**Description of the task**
Copy the records below word for word, leaving out the pictures.

···

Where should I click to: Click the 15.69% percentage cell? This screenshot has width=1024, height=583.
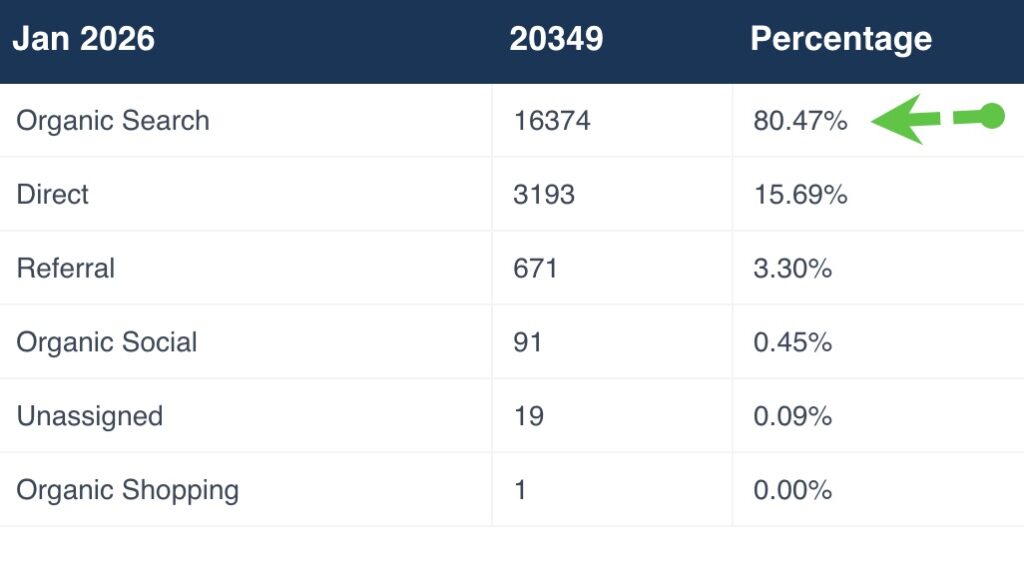[800, 194]
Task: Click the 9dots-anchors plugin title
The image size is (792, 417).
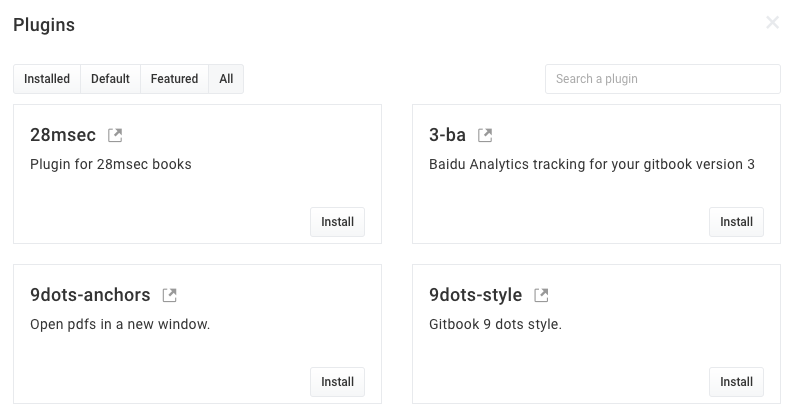Action: [90, 295]
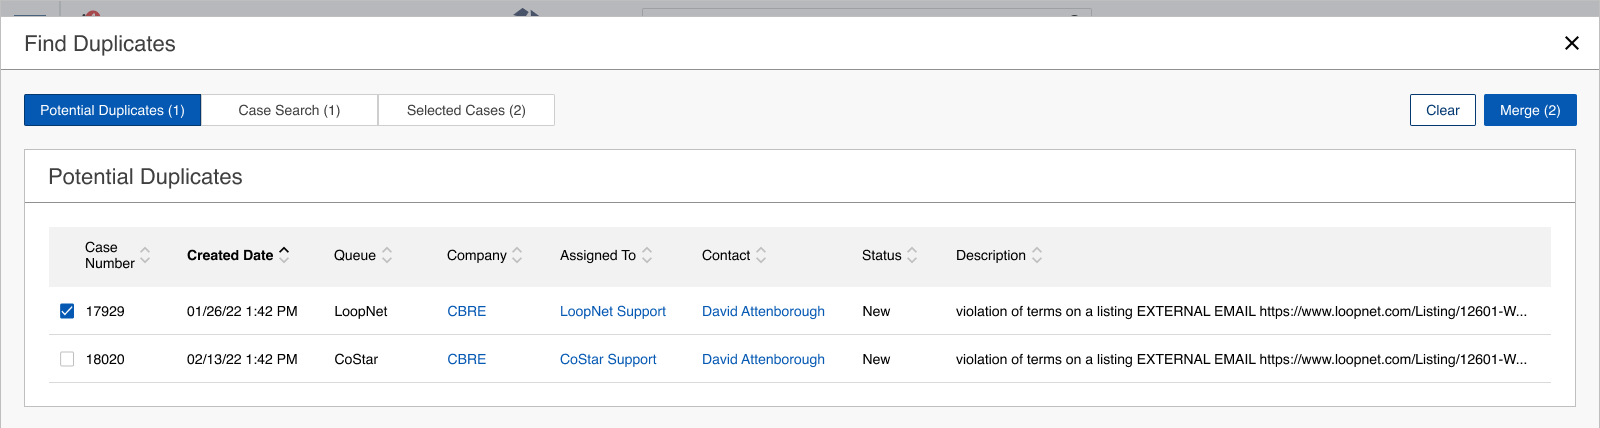1600x428 pixels.
Task: Open Selected Cases tab
Action: 466,110
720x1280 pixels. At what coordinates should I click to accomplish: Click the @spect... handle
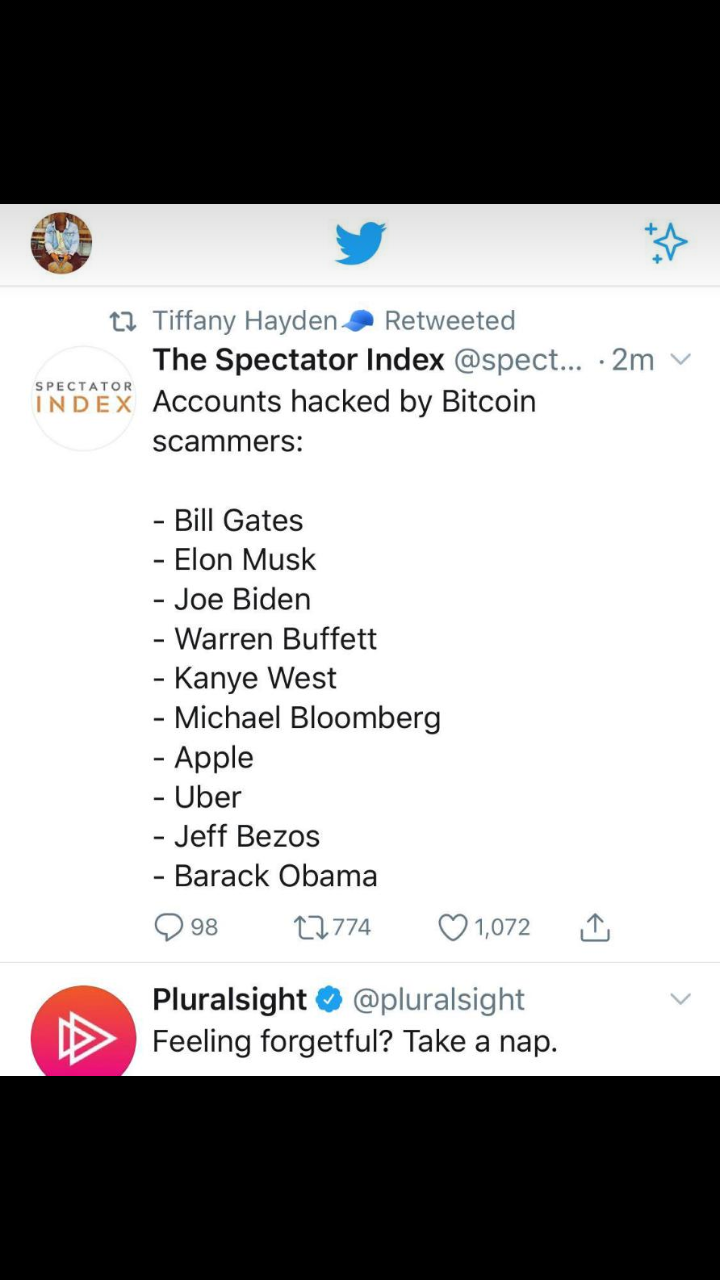click(517, 360)
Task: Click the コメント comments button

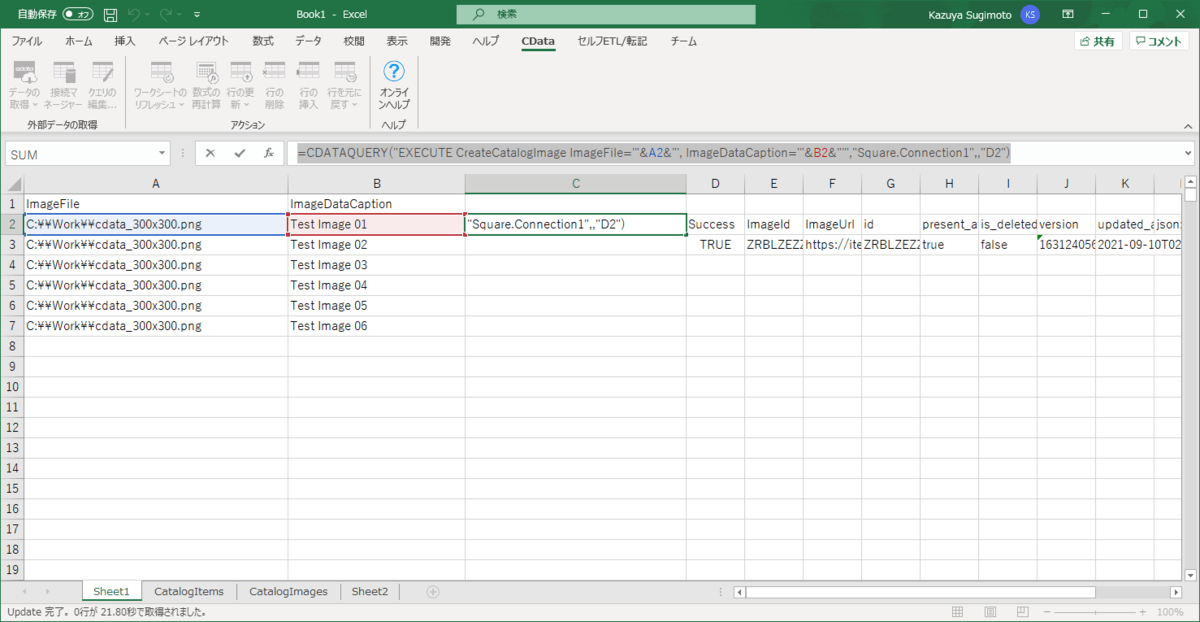Action: (x=1159, y=41)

···

**The result**
Where should I click to: Click the 15.69% percentage cell? This screenshot has width=1024, height=583.
[800, 194]
Task: Click the 9dots-anchors plugin title
The image size is (792, 417).
Action: [90, 295]
1600x428 pixels.
Task: Open Selected Cases tab
Action: 466,110
720x1280 pixels. At what coordinates should I click to accomplish: Click the @spect... handle
click(517, 360)
Task: Click the コメント comments button

Action: (x=1159, y=41)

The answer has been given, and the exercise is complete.